++++ INFORMATION GIVEN
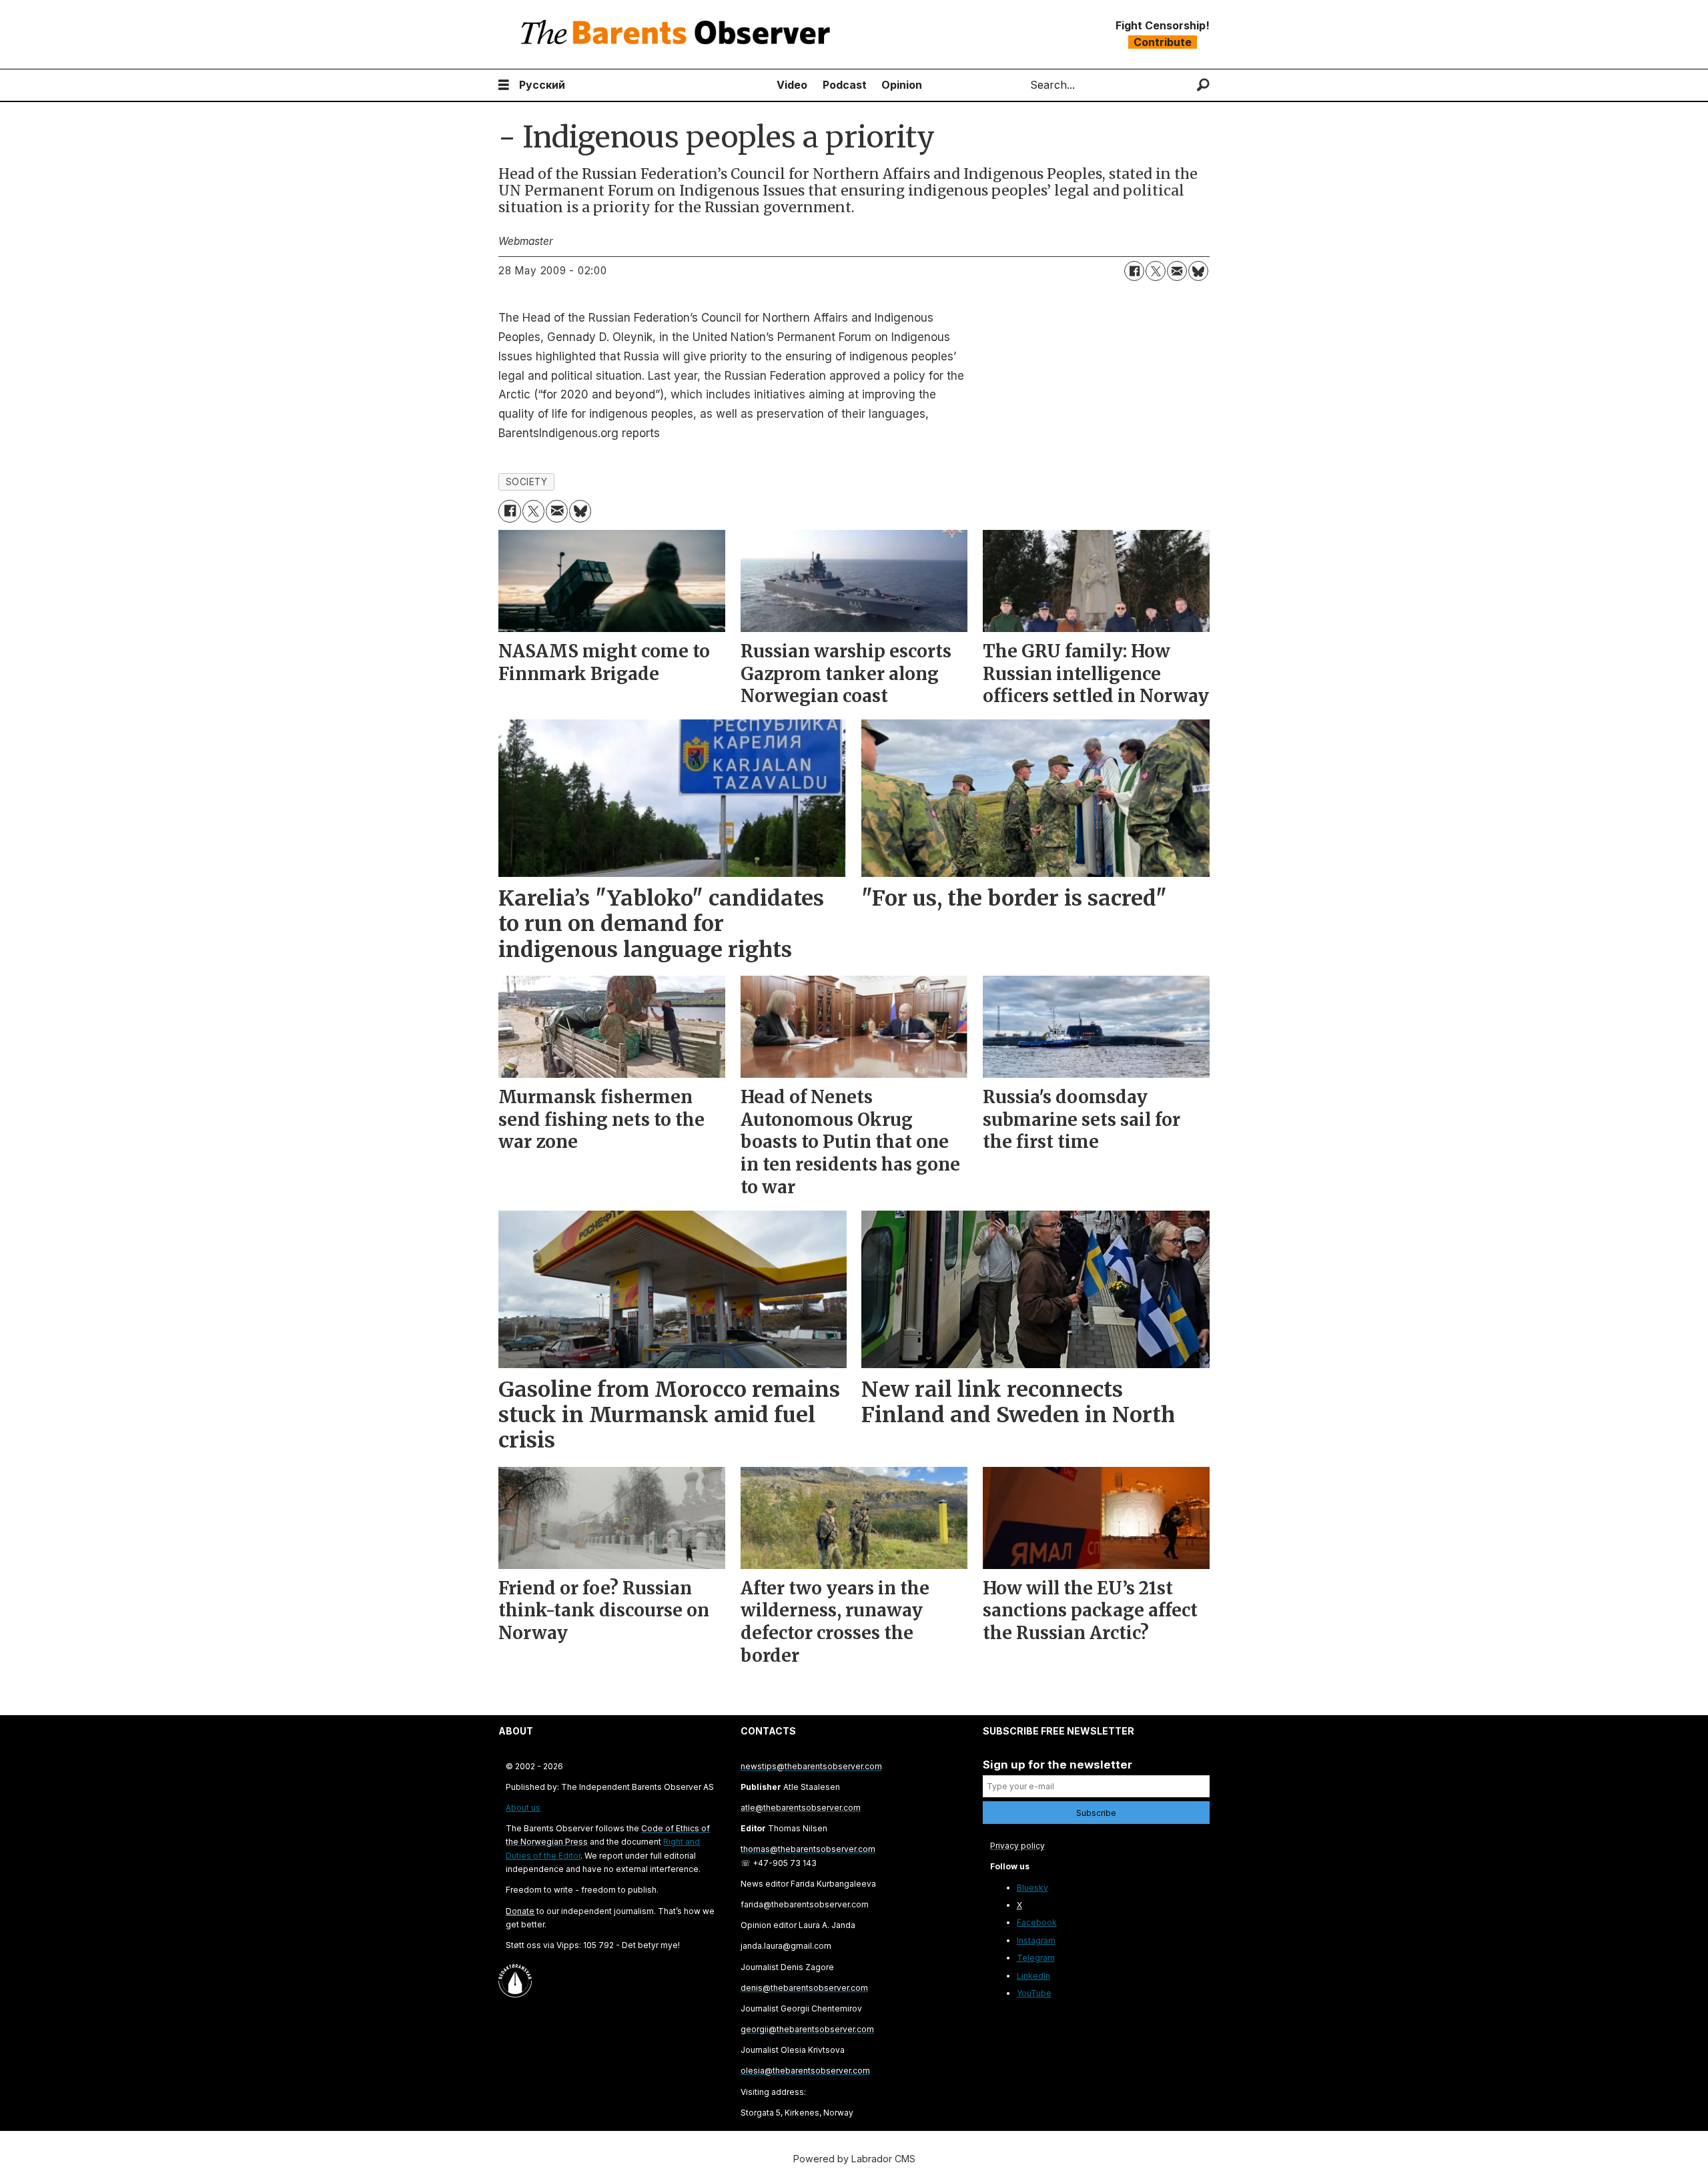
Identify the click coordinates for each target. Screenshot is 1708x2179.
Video (792, 84)
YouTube (1034, 1993)
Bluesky (1032, 1888)
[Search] (1203, 85)
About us (523, 1808)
++++++++
WORK REQUEST:
Without copying any picture, write out the entries exactly.

SOLUTION TO THIS TASK:
Identify the click coordinates for each target. Screenshot is 1708x2179.
Video (792, 84)
YouTube (1034, 1993)
Bluesky (1032, 1888)
[Search] (1203, 85)
About us (523, 1808)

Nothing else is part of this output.